I hope Jerry Coyne will forgive me that my frequent thought as I was reading his new book, Why Evolution Is True(amzn/b&n/abe/pwll) was, “Wow, this sure is easier to read than that other book.” That other book, of course, is Coyne and Orr’s comprehensive text on Speciation(amzn/b&n/abe/pwll), which is a technical and detailed survey of the subject in the title, and that I wouldn’t necessarily recommend to anyone who wasn’t at least a graduate student in biology. We all have our impressions colored by prior expectations, you know, and Jerry Coyne is that high-powered ecology and evolution guy at the University of Chicago whose papers I’ve read.
The new book is simple to summarize: just read the title. It’s aimed at a lay audience and answers the question of why biologists are so darned confident about the theory of evolution by going through a strong subset of the evidence. It begins with a discussion of what evolution is, then each subsequent chapter is organized around a class of evidence: fossils, embryology and historical accidents, biogeography, natural selection, sexual selection, speciation, and human evolution. If you want a straightforward primer in the experiments and observations that have made evolution the foundational principle of modern biology, this is the book for you.
Why Evolution is True makes an almost entirely positive case for evolution; it has an appropriate perspective on the current American conflict between science and religious fundamentalism that avoids dwelling on creationist nonsense, but still acknowledges where common misconceptions occur and where creationist PR, such as the Intelligent Design creationism fad, has raised stock objections. It’s a good strategy — the structure of this book is not dictated by creationist absurdities, but by good science, and creationism is simply noted where necessary and swatted down efficiently.

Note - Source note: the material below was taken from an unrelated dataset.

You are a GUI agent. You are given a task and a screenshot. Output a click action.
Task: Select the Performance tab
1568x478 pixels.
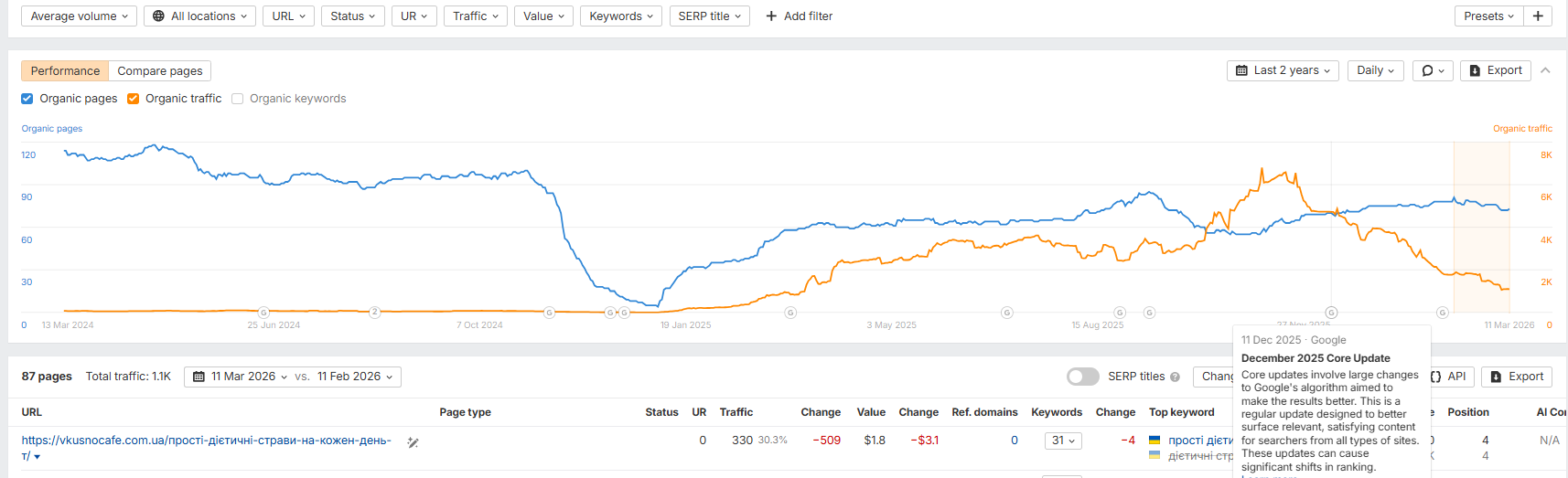point(65,70)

It’s a more powerful tool for it, too — creationists can lie faster than anyone can rebut them, so the best strategy is to focus on the real evidence and force critics to address it directly.
You all really ought to pick up a copy of this book if you don’t already have a sound understanding of the basic lines of evidence for evolution (or, if you do, you could always get Speciation to get a little more depth). I recommend it unreservedly. Oh, except for one little reservation: it won’t be available until January. Go ahead and put it on your Amazon pre-order list, then.